Season 1   第1講

ヤバい日本、ヤバい文明

2020.10.17

 20204月、15年続いた企業人のための次世代リーダー育成塾「ハイパーコーポレートユニバーシティ[AIDA]」が一旦の役割を終えた。多様な知と刺激を受け取る「ユニバーシティ」から、新たな知を創発する「プラットフォーム」へ。大きく舵を切った新生Hyper-Editing PlatformAIDA]は、松岡正剛座長と9名のボードメンバー、そして30名の座衆(参加企業人)による喧々諤々のセッションで幕を開けた。

 シーズン1のテーマは「生命と文明のAIDA」。新型コロナウイルスの猛威が世界を覆った2020年、生命は危機にさらされ、文明は自らを省みようとしていた。生命はいかにして文明をつくりだし、文明はどのように生命を運んできたのか。その「あいだ」を我々はどう見ればいいのか。プラットフォームのもうひとつのテーマである「編集的社会像」の構想を目指し、まずは日本の現状に立ち戻るところから、大きな行く末を描いていく。

 

講義風景

【シーズン1ボードメンバー】

座長:松岡正剛(編集工学者)
いとうせいこう(小説家・作詞家・ラッパー・俳優)
岩井克人(経済学者)
大澤真幸(社会学者)
佐倉 統(科学技術社会論研究者)
田中優子(法政大学名誉教授、江戸文化研究者)
中村 昇(哲学研究者)
山本貴光(文筆家・ゲーム作家)
鈴木康代(イシス編集学校)

【プログラム】

13:00〜 オープニング
13:45〜 松岡正剛 導入講義「生命と文明の間」
15:00〜 座衆セッション
16:50〜 編集工学レクチャー
18:00〜 AIDAセッション(全員参加)「詰まされている世界と小さきもののアナロジー」

講義の本棚「ヤバイ日本を“即”編集する1冊」

ライブセッションで交わされた議論から、より思索を深めるための参考書籍を、運営チームがピックアップ。第1回目はシーズン1を通しての課題図書でもある、松岡正剛座長の著作『文明の奥と底』(千夜千冊エディション/角川ソフィア文庫)だ。

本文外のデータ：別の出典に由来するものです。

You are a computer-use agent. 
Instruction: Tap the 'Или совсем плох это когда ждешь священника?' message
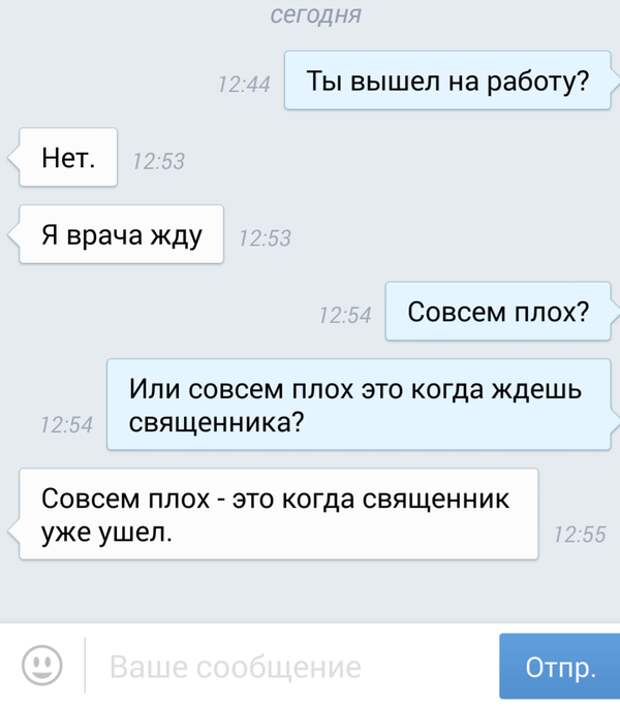[x=359, y=404]
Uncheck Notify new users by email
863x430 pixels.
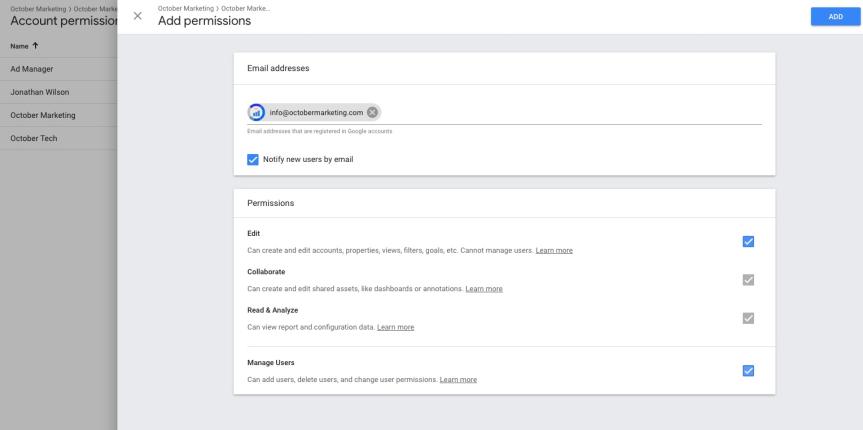pyautogui.click(x=253, y=159)
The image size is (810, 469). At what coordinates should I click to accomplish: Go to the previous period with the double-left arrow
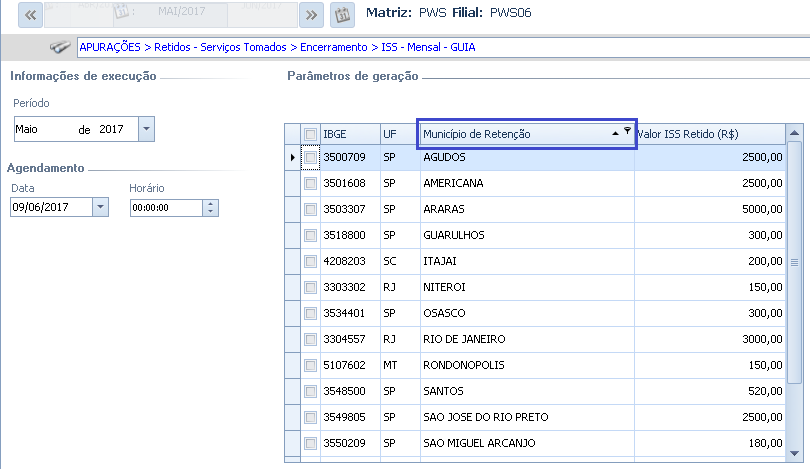coord(30,15)
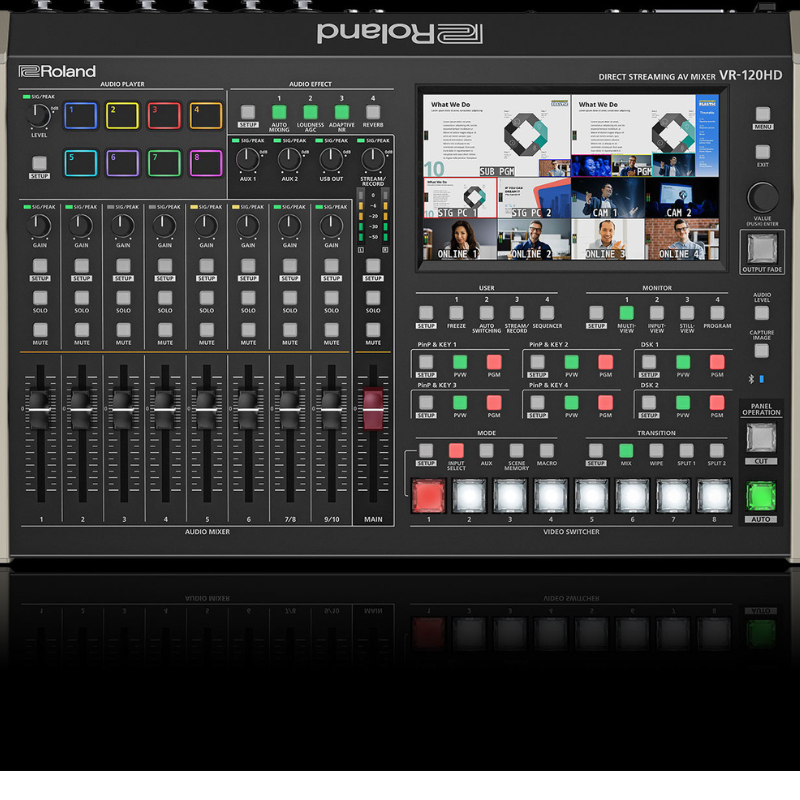Click the CAM 1 preview thumbnail

tap(607, 198)
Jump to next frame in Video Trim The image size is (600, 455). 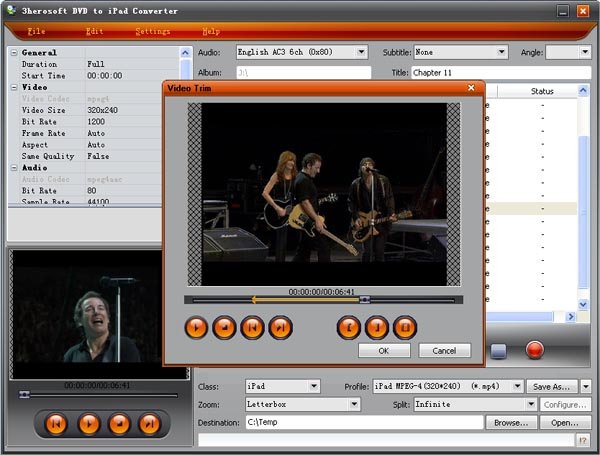pyautogui.click(x=280, y=328)
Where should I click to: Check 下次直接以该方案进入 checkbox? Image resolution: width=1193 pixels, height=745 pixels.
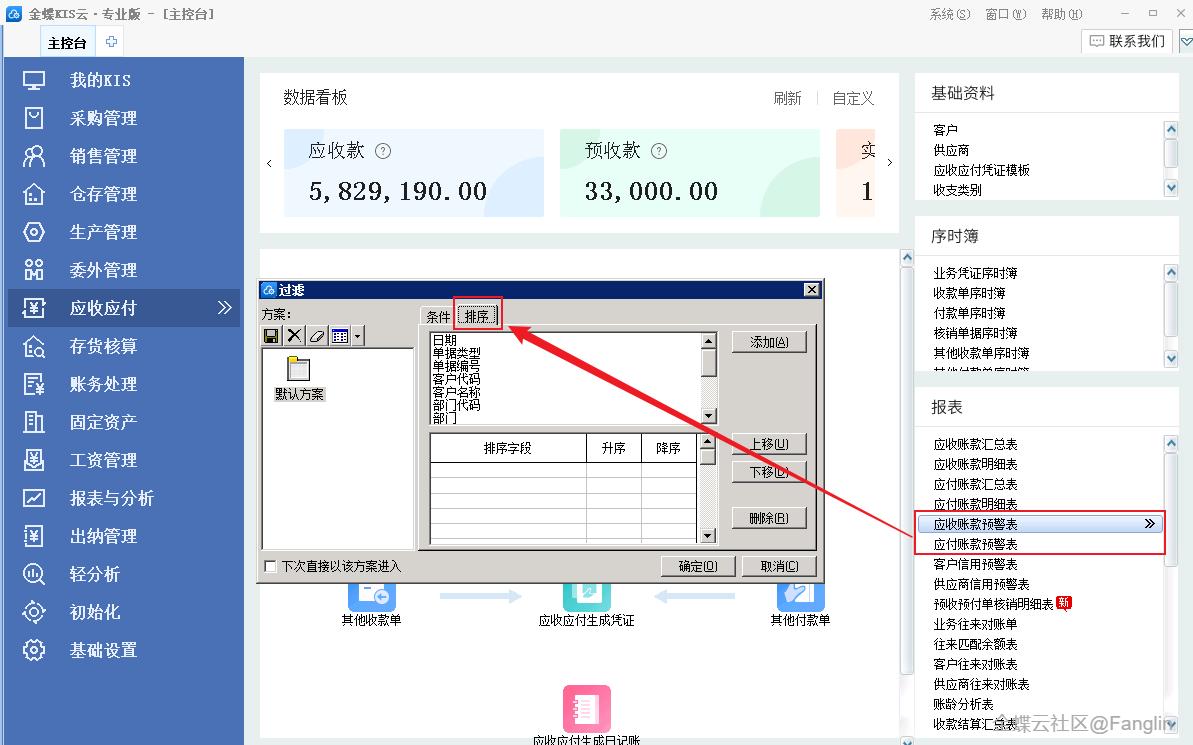(x=271, y=566)
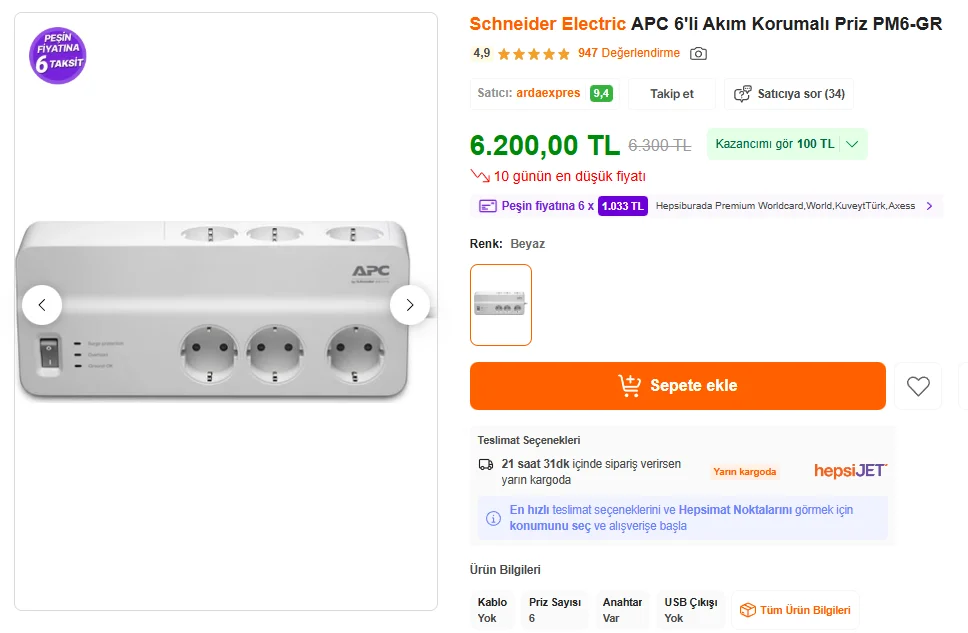Click the info icon in delivery notice
This screenshot has height=633, width=968.
pyautogui.click(x=493, y=518)
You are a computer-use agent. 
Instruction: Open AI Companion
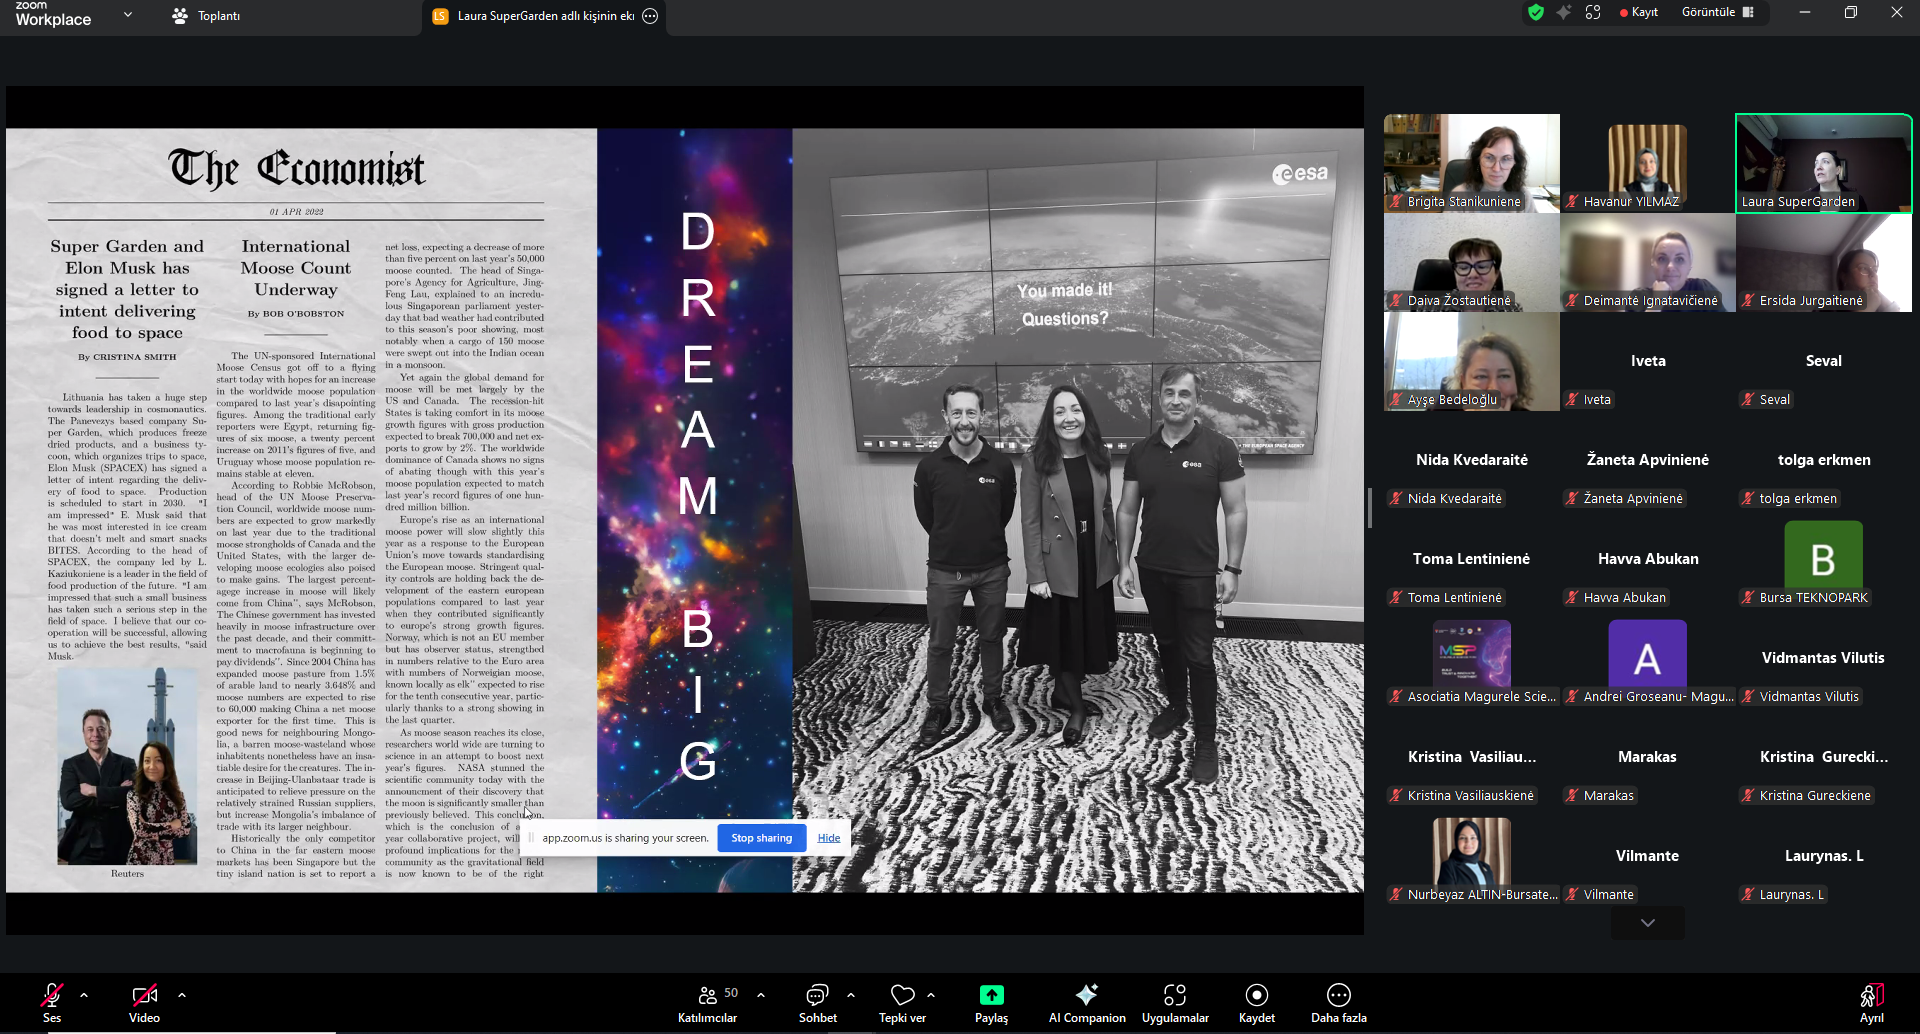click(1086, 1003)
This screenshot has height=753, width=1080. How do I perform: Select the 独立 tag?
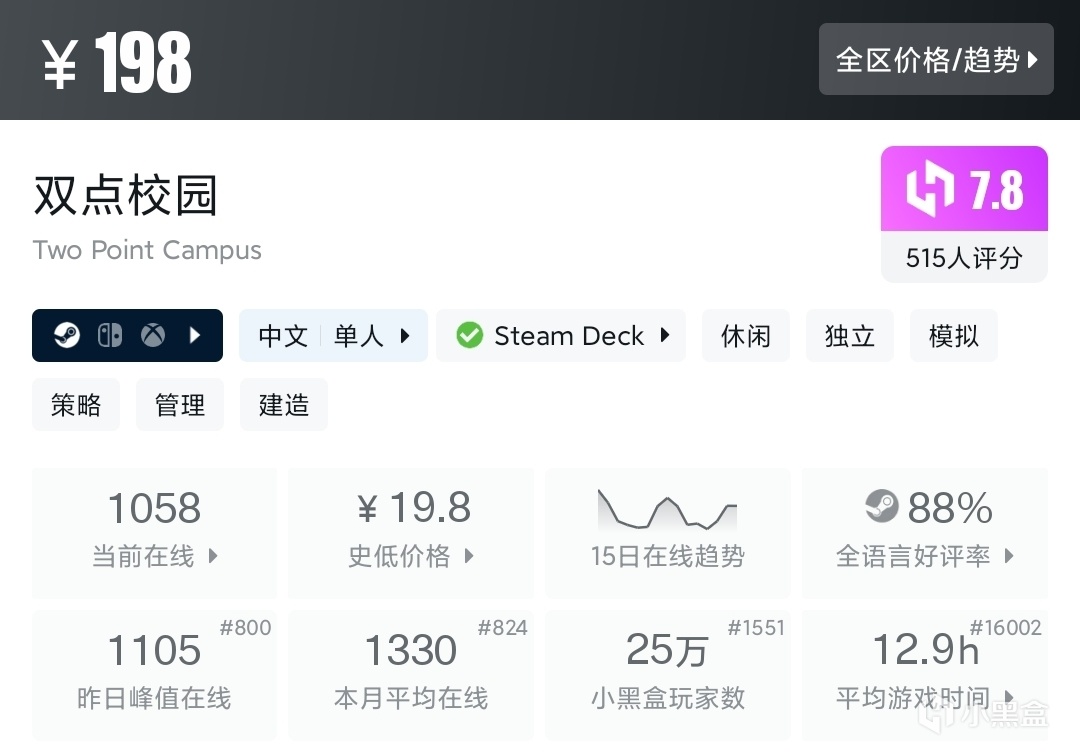coord(850,336)
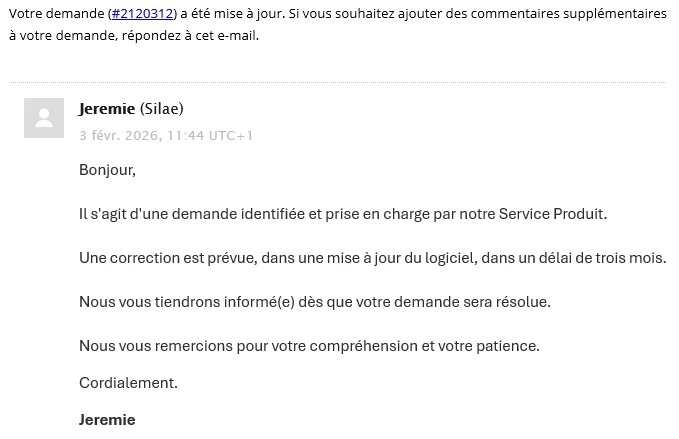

 松岡座長は、第1講の導入講義を「日本は深刻にヤバイ状況にある」と語り始めた。このヤバイ日本では、制度疲労、人材払底、構造流動、思想固陋が著しい。なぜかといえば、コンプライアンスによる危機管理が思想を摩滅させたからだ。結果、誰もが評判ばかりを気にして平均へ向かい、面白いことが起こらない社会ができ上がってしまった。

 座長は、そうした現状に対して「際(キワ)」の思想を提案する。さまざまなキワ=ボーダーを平均化せず、キワの矛盾や個別化や復号化を重視する方法だ。とくに向かうべきはきわどく微妙なキワ、たとえば志野と備前のキワ、ヒップホップとロックのキワ、シャンソンとフォルクローレのキワだ。際の思想に向かうために、もっと早いエディティング、すなわち「即」の編集に着手したい、と座長は呼びかけた。「今のヤバイ状態のまま、このヤバイ文明を語ってみたい」というのだ。この講義から、半年間のAIDAシーズン1が幕を開いた。